Background: Pancreatic cancer (PaCa) is a leading cause of cancer-related deaths and projected to be the second most common cancer in a decade. It is characterized by a dense stroma surrounding tumor cells, known as desmoplasia, that is stimulated by various factors released by PaCa cells including Hepatocyte Growth Factor (HGF) and Insulin-like Growth Factor Receptor (IGF-1). Stromal cells, in turn, release mitogenic substances that stimulate tumor growth, invasion, and resistance to therapy.
We investigated the potential of targeting the metastasis suppressor gene NDRG1 to interrupt the oncogenic cross-talk between cancer associated human pancreatic stellate cells (CAhPSCs) and PaCa cells.
Methods: We assessed novel thiosemicarbazone anti-cancer agents, Dp44mT and DpC, that up-regulate NDRG1 and their effects on: (i) HGF and IGF-1 production by CAhPSC; (ii) HGF and IGF-1 receptors on PaCa cells and their down-stream signaling networks, and; (iii) proliferative and metastatic properties of PaCa cells when co-cultured with CAhPSCs in vitro and in vivo.
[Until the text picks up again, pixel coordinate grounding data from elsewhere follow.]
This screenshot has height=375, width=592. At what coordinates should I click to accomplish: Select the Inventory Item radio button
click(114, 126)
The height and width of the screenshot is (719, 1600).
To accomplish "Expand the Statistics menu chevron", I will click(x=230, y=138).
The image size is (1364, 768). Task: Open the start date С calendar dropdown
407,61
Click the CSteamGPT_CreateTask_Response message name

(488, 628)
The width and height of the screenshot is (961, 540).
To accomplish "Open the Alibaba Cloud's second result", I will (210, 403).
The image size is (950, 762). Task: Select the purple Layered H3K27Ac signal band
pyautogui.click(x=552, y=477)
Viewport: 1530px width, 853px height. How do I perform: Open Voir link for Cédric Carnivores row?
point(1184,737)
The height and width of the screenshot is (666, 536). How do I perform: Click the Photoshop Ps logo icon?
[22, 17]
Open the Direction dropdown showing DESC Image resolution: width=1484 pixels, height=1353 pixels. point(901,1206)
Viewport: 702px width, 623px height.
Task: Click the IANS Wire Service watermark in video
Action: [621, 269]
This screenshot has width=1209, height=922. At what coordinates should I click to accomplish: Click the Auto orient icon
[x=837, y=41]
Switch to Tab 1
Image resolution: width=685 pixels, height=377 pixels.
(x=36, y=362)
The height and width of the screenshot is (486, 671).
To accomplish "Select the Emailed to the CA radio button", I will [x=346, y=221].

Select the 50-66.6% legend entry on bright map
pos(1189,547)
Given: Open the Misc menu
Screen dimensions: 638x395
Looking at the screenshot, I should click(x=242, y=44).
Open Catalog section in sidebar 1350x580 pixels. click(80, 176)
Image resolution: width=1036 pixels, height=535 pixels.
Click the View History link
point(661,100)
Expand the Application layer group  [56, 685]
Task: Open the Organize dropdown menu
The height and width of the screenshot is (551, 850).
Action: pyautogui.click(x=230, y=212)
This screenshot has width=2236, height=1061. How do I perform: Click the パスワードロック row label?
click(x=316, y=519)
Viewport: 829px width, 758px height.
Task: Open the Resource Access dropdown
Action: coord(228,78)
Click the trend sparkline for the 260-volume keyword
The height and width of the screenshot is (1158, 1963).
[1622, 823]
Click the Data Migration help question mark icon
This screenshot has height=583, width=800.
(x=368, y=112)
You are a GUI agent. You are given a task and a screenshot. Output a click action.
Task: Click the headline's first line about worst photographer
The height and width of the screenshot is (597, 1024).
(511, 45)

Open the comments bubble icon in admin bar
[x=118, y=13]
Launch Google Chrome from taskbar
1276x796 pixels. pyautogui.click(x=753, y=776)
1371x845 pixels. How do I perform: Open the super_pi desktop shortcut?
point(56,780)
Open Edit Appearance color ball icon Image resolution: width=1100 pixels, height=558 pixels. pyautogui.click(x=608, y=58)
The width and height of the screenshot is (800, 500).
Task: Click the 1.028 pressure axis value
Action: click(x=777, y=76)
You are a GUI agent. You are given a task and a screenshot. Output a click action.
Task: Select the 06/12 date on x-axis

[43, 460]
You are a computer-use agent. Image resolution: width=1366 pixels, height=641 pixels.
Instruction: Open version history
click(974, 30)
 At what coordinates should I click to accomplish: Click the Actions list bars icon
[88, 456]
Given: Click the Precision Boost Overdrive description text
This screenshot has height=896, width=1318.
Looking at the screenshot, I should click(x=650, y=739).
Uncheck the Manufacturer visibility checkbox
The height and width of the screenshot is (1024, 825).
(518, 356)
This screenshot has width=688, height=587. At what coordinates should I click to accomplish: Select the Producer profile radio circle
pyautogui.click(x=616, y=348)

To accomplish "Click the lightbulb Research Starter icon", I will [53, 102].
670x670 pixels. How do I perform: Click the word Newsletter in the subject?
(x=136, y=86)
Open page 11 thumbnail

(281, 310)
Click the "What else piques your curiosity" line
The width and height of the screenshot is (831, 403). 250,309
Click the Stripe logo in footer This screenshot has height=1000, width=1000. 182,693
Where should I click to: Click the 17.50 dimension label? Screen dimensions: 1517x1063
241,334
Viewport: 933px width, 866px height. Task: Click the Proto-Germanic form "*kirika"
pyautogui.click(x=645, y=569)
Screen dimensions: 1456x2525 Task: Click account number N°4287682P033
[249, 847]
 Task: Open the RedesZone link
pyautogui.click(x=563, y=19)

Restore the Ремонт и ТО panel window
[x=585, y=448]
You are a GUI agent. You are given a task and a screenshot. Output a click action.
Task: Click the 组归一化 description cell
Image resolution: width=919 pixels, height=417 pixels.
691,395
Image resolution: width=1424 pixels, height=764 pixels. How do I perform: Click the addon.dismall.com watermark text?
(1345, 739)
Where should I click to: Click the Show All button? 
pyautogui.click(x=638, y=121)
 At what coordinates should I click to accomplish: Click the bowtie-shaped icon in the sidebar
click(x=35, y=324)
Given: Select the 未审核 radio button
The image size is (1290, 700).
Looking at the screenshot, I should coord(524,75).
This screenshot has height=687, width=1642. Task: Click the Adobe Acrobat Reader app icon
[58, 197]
Results: Dp44mT and DpC up-regulated NDRG1 and reduced the production of HGF and IGF-1 by CAhPSCs. These agents also inhibited the down-stream HGF and IGF-1 signaling pathways and reduced the metastatic potential of PaCa cells in the presence of CAhPSC secretions. NDRG1 over-expression alone had similar effects, while silencing NDRG1 further potentiated the oncogenic cross-talk between PaCa and CAhPSC cells.
Conclusions: Novel agents targeting NDRG1 have the unique ability to block the oncogenic cross-talk between PaCa cells and the surrounding stroma. This presents a novel approach to PaCa treatment that can potentially overcome the major problems attributed to desmoplasia, including therapeutic resistance and metastasis.